The series starred Michael Ian Black and Michael Showalter playing fictionalized versions of themselves. As stated in a 2009 New York Times article, "Mr. Black and Mr. Showalter play the bickering stars of a sketch comedy program who never miss an opportunity to undermine each other. In between skits about stores that sell only sweatpants and characters like John the British Fork Offerer, narrative segments chronicle the not-so-fictional frenemies who constantly step on each other’s toes, even in seemingly inconsequential situations like an interview for a high school newspaper or the search for a birthday gift for their producer."

==Characters==
- Michael Ian Black (Michael Ian Black) – Michael plays a fictional version of himself, as well as a variety of characters.
- Michael Showalter (Michael Showalter) – Michael plays a fictional version of himself, as well as a variety of characters.
- Jim Biederman (Josh Pais) – Producer of the fictional show MMHI. Based on Jim Biederman, one of the producers of MMHI.
- Kumail (Kumail Nanjiani) – Pakistani staffer on MMHI.
- Marla Ratner (Jessi Klein) – Associate Producer of the fictional show MMHI.
- Lindsey (Susan Heyward) – Office assistant of Michael Ian Black and Michael Showalter.

===Other characters===
- Episode one
- Greg the Intern (Matt Bennett)
- Jane (Diane Davis) – Michael Showalter's fictional girlfriend.
- Jen Biederman (Jennifer Biederman) – Biederman's wife.
- Christopher Meloni as himself
- Greg the Intern's father (Tom Daddario, comedian)

- Episode two
- Nick (Leo Allen) – An editor on the show.
- Guy in office (Kumail Nanjiani)
- Newswoman (Andrea Rosen) – Newswoman on MMHI News.
- Vanessa (from the fifth floor) – Goes home from Biederman's party with Michael Showalter

- Episode five
- Anna (Grace Helbig)

- Other episodes
- Female Sketch Player (Arden Myrin)
- Michael Ian Black's wife (Amy Spanger)
- Pinecone Guy (Zak Orth)
- Male Sketch Player (Henry Zebrowski)
- Phyuck Yiu

==Episodes==

| No. | Title | Original release date | Prod. code |
| 1 | "Greg the Intern" | July 15, 2009 | 101 |
Jealousies flare when Black and Showalter battle for their intern's (Greg) admiration.
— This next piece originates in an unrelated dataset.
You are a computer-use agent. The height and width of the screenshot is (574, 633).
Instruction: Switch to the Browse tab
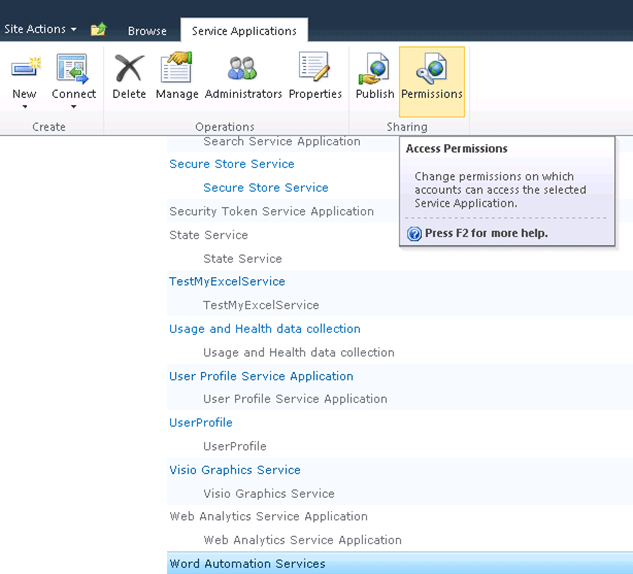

Sketches: Teenage Abstinence.
| 2 | "Biederman's Birthday" | July 22, 2009 | 102 |
What to give the boss who has everything? Pot. Sketches: King's Gift, Weatherman.
| 3 | "Matchmakers" | July 29, 2009 | 103 |
Black and Showalter conspire to play cupid.
| 4 | "Pulling Your Weight" | August 5, 2009 | 104 |
Black leaves the brunt of the workload for Showalter.
| 5 | "College" | August 12, 2009 | 105 |
Black and Showalter secure a college gig.
| 6 | "Sh... Bag House" | August 19, 2009 | 106 |
Showalter proves to be a problematic houseguest.
| 7 | "Frogbox" | August 26, 2009 | 107 |
The guys agree to appear on a competing sketch show.

==Reception==
The series received a mix of good and bad reviews. The Hartford Advocate stated that "With Michael and Michael Have Issues, they've made arguably perfect comedy for the Comedy Central audience, which is basically everyone."
Randee Dawn of The Hollywood Reporter commented, "the Michaels have raw material in spades. Thus far, they haven't been able to harness it and make it consistently funny. For now, MMHIs real issue is that it's likely to be just another in a string of missed opportunities." In the Boston Globe, Joanna Weiss wrote, "Black and Showalter work together perfectly..." and "It’s a lot to cram into a measly half-hour, but each part - and each person - makes the other one funnier." IGN gave the first season a 7/10 stating that "it was a good season but never great" and that none of the episodes truly stood out.

Soon after the show was canceled, Comedy Central began airing reruns of the first season, to which Michael Ian Black responded via his Twitter account:

"Apparently Comedy Central is airing my canceled show right now, to which I graciously say, "FUCK YOU, Comedy Central."